SOURCE DOCUMENT:
────

Phoroncidia puketoru
- Conservation status: Data Deficient (NZ TCS)

Scientific classification
- Domain: Eukaryota
- Kingdom: Animalia
- Phylum: Arthropoda
- Subphylum: Chelicerata
- Class: Arachnida
- Order: Araneae
- Infraorder: Araneomorphae
- Family: Theridiidae
- Genus: Phoroncidia
- Species: P. puketoru
- Binomial name: Phoroncidia puketoru (Marples, 1955)
- Synonyms: Ulesanis puketoru

= Phoroncidia puketoru =

- Authority: (Marples, 1955)
- Conservation status: DD
- Synonyms: Ulesanis puketoru

Species of spider

Phoroncidia puketoru is a species of cobweb spider that is endemic to New Zealand.

==Taxonomy==
This species was described in 1955 by Brian John Marples from male and female specimens. It was moved to the Phoroncidia genus in 1983. The holotype is stored in Otago Museum.

────

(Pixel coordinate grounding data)
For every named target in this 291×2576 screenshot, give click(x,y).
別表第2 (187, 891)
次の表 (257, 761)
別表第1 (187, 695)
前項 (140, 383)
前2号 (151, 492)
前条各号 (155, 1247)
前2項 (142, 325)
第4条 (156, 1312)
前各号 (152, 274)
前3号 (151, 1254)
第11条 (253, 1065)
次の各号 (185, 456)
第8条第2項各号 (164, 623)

────

ACTIVITY: Carry on the article about the spider Phoroncidia puketoru from its last sentence, adding a few more sections in the same encyclopedic style.

EXERCISE RESPONSE:
==Description==
The male is recorded at 1.42mm in length whereas the female is 1.68mm. The body is mostly dark brown. The abdomen has mottled patches of pale cream.

==Distribution==
This species is known from scattered localities throughout New Zealand.

==Conservation status==
Under the New Zealand Threat Classification System, this species is listed as "Data Deficient" with the qualifiers of "Data Poor: Size" and "Data Poor: Trend".